Contact emails
fla...@chromium.org
Explainer
https://github.com/w3c/csswg-drafts/issues/9010
Specification
https://drafts.csswg.org/css-animations-2/#interface-animationevent
Summary
Adds a read-only animation attribute to the AnimationEvent and TransitionEvent interfaces. This attribute returns the associated Animation object that triggered the event.
Blink component
Blink>Animation
Web Feature ID
Missing feature
Motivation
When handling CSS animation or transition events (such as animationstart or transitionend), developers currently only receive metadata like the animation name or the CSS property name. If they want to programmatically interact with the triggering animation instance (e.g. to pause it, change its speed, or use its .finished promise), they must query the element or document using getAnimations() and filter the results.

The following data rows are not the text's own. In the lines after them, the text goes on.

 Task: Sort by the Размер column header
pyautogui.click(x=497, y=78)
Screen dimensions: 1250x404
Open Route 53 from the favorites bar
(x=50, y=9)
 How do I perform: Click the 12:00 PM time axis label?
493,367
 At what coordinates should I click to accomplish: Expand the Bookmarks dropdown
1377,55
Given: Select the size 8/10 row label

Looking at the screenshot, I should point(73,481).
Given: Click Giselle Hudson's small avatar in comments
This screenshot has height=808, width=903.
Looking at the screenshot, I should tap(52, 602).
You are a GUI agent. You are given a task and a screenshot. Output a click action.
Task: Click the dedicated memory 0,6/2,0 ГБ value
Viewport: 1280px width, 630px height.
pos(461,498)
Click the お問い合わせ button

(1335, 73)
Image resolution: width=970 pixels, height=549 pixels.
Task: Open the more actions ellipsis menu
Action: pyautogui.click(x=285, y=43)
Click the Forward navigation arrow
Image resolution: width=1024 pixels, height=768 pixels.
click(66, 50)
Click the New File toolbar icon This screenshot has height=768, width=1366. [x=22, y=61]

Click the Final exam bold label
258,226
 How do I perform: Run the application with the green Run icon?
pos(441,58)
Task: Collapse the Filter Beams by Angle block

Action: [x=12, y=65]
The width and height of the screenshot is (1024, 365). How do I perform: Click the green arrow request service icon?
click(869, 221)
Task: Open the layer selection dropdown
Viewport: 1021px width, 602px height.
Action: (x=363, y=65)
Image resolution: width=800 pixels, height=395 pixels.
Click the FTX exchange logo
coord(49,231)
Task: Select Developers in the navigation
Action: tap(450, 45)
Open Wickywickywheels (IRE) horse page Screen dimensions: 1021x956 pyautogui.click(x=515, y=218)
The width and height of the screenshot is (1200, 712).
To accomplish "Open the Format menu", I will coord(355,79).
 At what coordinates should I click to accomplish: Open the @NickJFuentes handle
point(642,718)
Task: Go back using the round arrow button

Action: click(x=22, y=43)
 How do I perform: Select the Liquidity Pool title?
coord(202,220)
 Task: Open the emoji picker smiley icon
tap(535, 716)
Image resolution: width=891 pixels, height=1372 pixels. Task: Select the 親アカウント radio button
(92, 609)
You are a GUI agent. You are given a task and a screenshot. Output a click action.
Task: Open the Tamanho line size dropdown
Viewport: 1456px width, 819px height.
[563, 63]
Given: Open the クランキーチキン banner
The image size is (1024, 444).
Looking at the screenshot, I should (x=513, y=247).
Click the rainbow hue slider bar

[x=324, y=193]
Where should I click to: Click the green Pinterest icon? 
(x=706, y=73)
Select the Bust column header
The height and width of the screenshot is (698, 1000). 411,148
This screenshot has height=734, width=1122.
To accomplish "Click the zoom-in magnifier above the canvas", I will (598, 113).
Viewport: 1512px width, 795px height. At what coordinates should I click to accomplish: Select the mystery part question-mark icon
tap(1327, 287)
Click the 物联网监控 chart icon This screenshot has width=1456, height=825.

Providing direct access to the Animation instance via the animation attribute on the event object simplifies developer code, avoids costly DOM queries, and aligns with recent updates to the CSS Animations Level 2 and CSS Transitions Level 2 specifications.
Initial public proposal
No information provided
TAG review
No information provided
TAG review status
Not applicable
Goals for experimentation
None
Risks
Interoperability and Compatibility
No information provided
Gecko: Shipped/Shipping
WebKit: Shipped/Shipping
Web developers: Positive (
https://github.com/w3c/csswg-drafts/issues/9010)
Other signals:
Ergonomics
The feature is highly ergonomic and straightforward to use. From an animation event you can get the animation to potentially chain promises after, modify, etc.
Activation
As Firefox and Safari have already shipped, Chrome shipping should significantly reduce those activation risks.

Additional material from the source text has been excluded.